Bantam Language Model

This model card provides a detailed overview of the BantamForCausalLM model, a transformer-based architecture designed for adaptive, efficient language modeling through hybrid dense and sparse computation.

Model Details

Model Description

The Bantam model is a 20-layer causal language model combining dense Transformer blocks with Mixture-of-Experts (MoE) layers. It features layer-wise dynamic attention, progressive context scaling, and grouped multi-query attention, designed for efficient large-scale language modeling with balanced compute utilization.

  • Developed by: Theoistic
  • Lead Developer: Theodor Solbjorg (theo@theoistic.com)
  • Funded by: Theoistic
  • Shared by: Theoistic
  • Model type: Causal Language Model (Transformer-based)
  • Language(s): Multilingual (55 languages, see dataset summary below)

Things to do |
**a)** Do these statements agree with the Bantam model card? Answer yes or no for each of (i), (ii) and (iii), and quote the words from the card that decide it: (i) Bantam has 20 layers. (ii) Bantam is built only from dense Transformer blocks. (iii) Bantam works with 55 languages.
**b)** Write out everything in the Bantam model card from "Model Description" down to "Theodor Solbjorg (theo@theoistic.com)".
The lines that come next have nothing to do with the Bantam model card.

Dataset rows |

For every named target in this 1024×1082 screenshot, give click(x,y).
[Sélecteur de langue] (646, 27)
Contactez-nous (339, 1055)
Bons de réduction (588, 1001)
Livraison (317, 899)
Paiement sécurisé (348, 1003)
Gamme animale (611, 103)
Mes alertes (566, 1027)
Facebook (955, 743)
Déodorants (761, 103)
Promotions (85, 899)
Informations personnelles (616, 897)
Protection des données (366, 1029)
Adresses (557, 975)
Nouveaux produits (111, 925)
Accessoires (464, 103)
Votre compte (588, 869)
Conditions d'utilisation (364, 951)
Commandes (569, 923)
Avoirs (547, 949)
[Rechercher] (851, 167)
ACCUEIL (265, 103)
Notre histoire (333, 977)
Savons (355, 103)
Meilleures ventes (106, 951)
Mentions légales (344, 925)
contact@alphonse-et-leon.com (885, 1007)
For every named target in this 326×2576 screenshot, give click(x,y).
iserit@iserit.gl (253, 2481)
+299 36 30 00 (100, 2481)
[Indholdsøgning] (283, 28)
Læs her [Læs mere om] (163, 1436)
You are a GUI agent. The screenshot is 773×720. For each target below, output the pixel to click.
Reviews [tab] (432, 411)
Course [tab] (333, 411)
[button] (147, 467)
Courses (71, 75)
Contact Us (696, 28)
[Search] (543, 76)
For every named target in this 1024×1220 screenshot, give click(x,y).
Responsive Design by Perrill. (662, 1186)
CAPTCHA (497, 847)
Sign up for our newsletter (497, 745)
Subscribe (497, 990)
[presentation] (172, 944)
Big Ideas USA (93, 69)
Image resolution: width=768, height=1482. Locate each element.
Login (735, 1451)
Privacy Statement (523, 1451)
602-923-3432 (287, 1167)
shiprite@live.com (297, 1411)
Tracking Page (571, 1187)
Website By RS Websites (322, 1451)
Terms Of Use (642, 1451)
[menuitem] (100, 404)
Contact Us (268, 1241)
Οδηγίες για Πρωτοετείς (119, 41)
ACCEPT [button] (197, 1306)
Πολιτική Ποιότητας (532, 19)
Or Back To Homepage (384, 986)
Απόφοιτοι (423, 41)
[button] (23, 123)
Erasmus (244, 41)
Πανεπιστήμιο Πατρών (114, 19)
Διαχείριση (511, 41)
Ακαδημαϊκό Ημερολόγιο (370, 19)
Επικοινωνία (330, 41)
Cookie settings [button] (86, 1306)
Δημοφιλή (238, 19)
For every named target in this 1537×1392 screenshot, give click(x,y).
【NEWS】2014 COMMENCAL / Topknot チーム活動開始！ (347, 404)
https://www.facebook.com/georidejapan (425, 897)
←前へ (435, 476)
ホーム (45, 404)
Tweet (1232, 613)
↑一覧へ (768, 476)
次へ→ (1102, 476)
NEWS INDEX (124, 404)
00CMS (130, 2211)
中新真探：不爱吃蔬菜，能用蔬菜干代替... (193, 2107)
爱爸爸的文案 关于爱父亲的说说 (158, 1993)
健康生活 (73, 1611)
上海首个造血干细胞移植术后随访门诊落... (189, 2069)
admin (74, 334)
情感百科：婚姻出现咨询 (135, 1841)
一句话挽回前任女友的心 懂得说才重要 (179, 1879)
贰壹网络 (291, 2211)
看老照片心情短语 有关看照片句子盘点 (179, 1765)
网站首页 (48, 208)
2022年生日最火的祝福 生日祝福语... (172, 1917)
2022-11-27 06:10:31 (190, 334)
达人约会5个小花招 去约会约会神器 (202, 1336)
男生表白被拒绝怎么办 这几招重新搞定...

Results of the tasks |
**a)**
(i) Yes: "The Bantam model is a 20-layer causal language model"
(ii) No: "combining dense Transformer blocks with Mixture-of-Experts (MoE) layers"
(iii) Yes: "Multilingual (55 languages, see dataset summary below)"

**b)**
Model Description

The Bantam model is a 20-layer causal language model combining dense Transformer blocks with Mixture-of-Experts (MoE) layers. It features layer-wise dynamic attention, progressive context scaling, and grouped multi-query attention, designed for efficient large-scale language modeling with balanced compute utilization.

  • Developed by: Theoistic
  • Lead Developer: Theodor Solbjorg (theo@theoistic.com)